▶ _Tugas yang Dikerjakan_
[a] Jawablah pertanyaan berikut berdasarkan bacaan tentang Maharani Shima.
(i) Menurut bacaan, hampir seluruh channel televisi Indonesia memiliki program khusus tentang apa?
(ii) Konstitusi tertua mana yang disebut berasal dari Inggris?
(iii) Kerajaan apa yang paling terkenal dipimpin oleh Maharani Shima?
[b] Sebutkan semua tokoh pemikir bangsa lain yang teori hukumnya disebut dalam bacaan tentang Maharani Shima.
[c] Sambunglah bacaan tentang Maharani Shima mulai dari sesudah kalimat terakhirnya.

▶ _Bacaan yang Diberikan_

----------------

WANITA PERANCANG HUKUM TERTULIS DAN KONSTITUSI TERTUA DI DUNIA
Ideologi negara, konstitusi dan penegakan hukum adalah tema yang tidak pernah sepi peminatnya. Tema-tema tersebut selalu ramai diperbincangkan dan diberitakan. Baik di media online, cetak maupun televisi. Tema hukum memiliki porsi yang cukup besar khususnya di dalam program pertelevisian Indonesia. Hal tersebut dikarenakan permasalahan hukum di indonesia selama ini masih sangat memprihatinkan. Hampir seluruh channel televisi Indonesia memiliki program khusus tentang pembahasan soal hukum dan tata negara.
Namun jika kita amati, pernahkah para pakar hukum Indonesia yang sedang membahas hukum tersebut menyebutkan referensi hukumnya dari teori hukum karya pemikiran leluhurnya sendiri. Referensi dan teori hukum yang diutarakan mereka kebanyakan adalah teori hukum dari pemikiran bangsa lain. Seperti Thomas Aquinas, John Locke, Montesquieu hingga Hans Kelsen. Tidak pernah kita mendengar, pakar hukum Indonesia menyebut nama tokoh hukum Nusantara klasik dalam debat hukum maupun kajian konstitusi kita.
Begitupun saat mencari akar dasar ilmu konstitusi negara. Bisa dipastikan pakar hukum tata negara kita pasti mengacu pada Magna Charta (Inggris), Declaration Of Independent (Usa) atau Piagam Madinah (Jazirah Arab). Memang, beberapa konstitusi di atas adalah beberapa konstitusi tertua yang pernah dibuat peradaban manusia di dunia. Namun jangan lupa, bahwa di era Nusantara klasik, sejak awal abad masehi ternyata juga sudah memiliki tokoh hukum yang mampu merumuskan konstitusi untuk negaranya. Konstitusi negara yang sekaligus berisi kitab hukum pidana dan perdata untuk kerajaannya. Tokoh tersebut adalah Maharani Shima atau yang familiar di era ini disebut Ratu Shima. Salah satu pemimpin agung yang masyhur dari Nusantara.
Maharani Shima adalah pemimpin yang paling terkenal dari Kerajaan Kalingga. Salah satu kerjaan tertua di Pulau Jawa dan diperkirakan berdiri sejak abad ke-5 Masehi. Meskipun tokoh bernama Shima ini adalah seorang perempuan, namun ia dipandang oleh rakyat Kalingga memiliki semua syarat kelengkapan untuk mejadi pemimpin. Sehingga seluruh rakyat Kalingga mempercayai dan mendaulatnya sebagai pemimpin Kerajaan Kalingga.
Padahal jika kita tengok, di berbagai belahan bumi di masa itu, seorang wanita masih di pandang sebelah mata. Wanita masih di anggap hanya budak dan pemuas para lelaki. Namun manusia Nusantara di abad itu telah membuktikan bahwa perempuan juga memiliki kehormatan. Negeri Kalingga adalah buktinya. Sebuah negeri yang telah memberikan hak pada wanita untuk menjadi pemimpin pada sebuah kerajaan.

----------------

▶ _Bagian Data_
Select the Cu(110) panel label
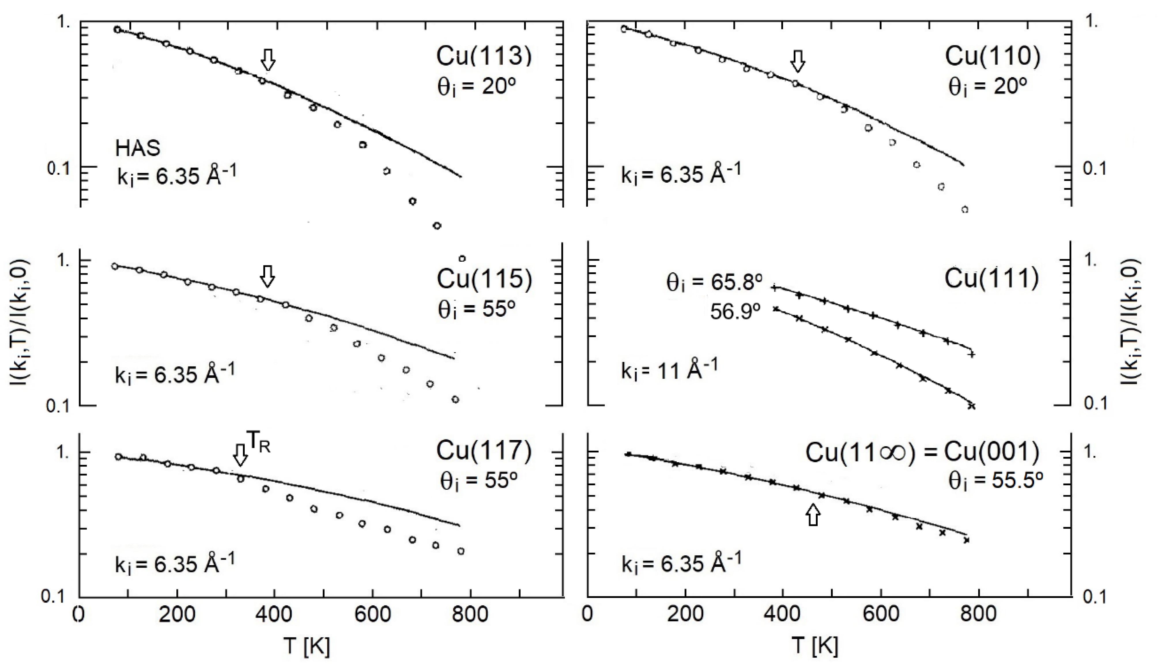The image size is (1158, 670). click(x=992, y=57)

----------------

▶ _Jawaban Setiap Tugas_
[a]
(i) Pembahasan soal hukum dan tata negara.
(ii) Magna Charta.
(iii) Kerajaan Kalingga.

[b] Thomas Aquinas, John Locke, Montesquieu, dan Hans Kelsen.

[c]
Paska mendapatkan amanah sebagai pemimpin kerajaan, Maharani Shima lantas membuktikan kepercayaan dari rakyatnya tersebut. Ia tercatat menjadi perempuan pertama dalam sejarah dunia yang menjadi pemimpin kerajaan. Maharani Shima menjadi pemimpin masyhur yang mampu memimpin secara adil, tegas dan membawa kemakmuran untuk masyarakat Kalingga. Sehingga seluruh rakyat Kalingga serta kerajaan-kerajaan lain disekitarnya sangat menghormati dan mengaguminya. Pemimpin yang sangat adil dan mampu membentuk ketertiban masyarakat di Kerajaan Kalingga.
Maharani Shima adalah tokoh pertama di bumi Nusantara yang mampu merumuskan konstitusi dan hukum tertulis untuk kerajaannya. Kitab undang-undang hukum kerajaan di masa pemerintahannya itu bernama Kitab Kalingga Dharma Sastra. Kitab hukum tersebut sangat ditaati oleh rakyat Kalingga. Karena Maharani Shima sangat tegas dalam menegakkan hukum sesui konstitusi kerajaannya tersebut. Dari kisah tutur yang berkembang di masyarakat, Maharani Shima dipercaya tidak pernah pandang bulu dan sangat bijaksana dalam menghukum siapapun yang melanggar hukum di Kalingga.
Tidak ada rakyat Kalingga yang berani menyentuh apalagi mengambil barang yang bukan miliknya. Rakyat Kalingga juga terkenal memiliki tingkat kejujuran yang tinggi. Sehingga tidak dikenal penipuan, pencurian atau perampokan di masa pemerintahan Maharani Shima. Bahkan saking terkenalnya ketegasan dalam penegakan hukum, legenda Maharani Shima tega menghukum mati anaknya sendiri santer terkenal hingga sekarang. Namun ada kisah yang juga mengisahkan demikian : bahwa hukuman itu tak sampai hukuman mati. Melainkan Maharani Shima hanya memotong bagian tubuh putranya. Karena sang putra bukan mencuri tapi tak sengaja menginjak dan memegang harta yang di letakkan sengaja untuk menjebak sang putra mahkota.
Suatu ketika, Putra mahkota Kerajaan Kalingga pernah secara tidak sengaja menginjak setumpuk karung emas di tengah kota. Emas tersebut sengaja ditaruh oleh pasukan Raja Ta' Cheh. Raja Ta' Cheh adalah seorang raja dari Jazirah Arab yang berniat menguji kepatuhan rakyat Kalingga pada hukum yang dirancang Maharani Shima. Pengujian tersebut sengaja dibuat oleh Raja Ta' Cheh sebelum memutuskan berperang dengan Maharani Shima dan Kerajaan Kalingga. Sesuai hukum yang berlaku saat itu, sanksi untuk pelanggaran yang dilakukan putra mahkota adalah hukuman mati. Logikanya, jika kejadian tersebut terjadi pada anak pejabat Indonesia, segala cara pasti dilalukan untuk meringankan hukuman bagi anak pejabat tersebut.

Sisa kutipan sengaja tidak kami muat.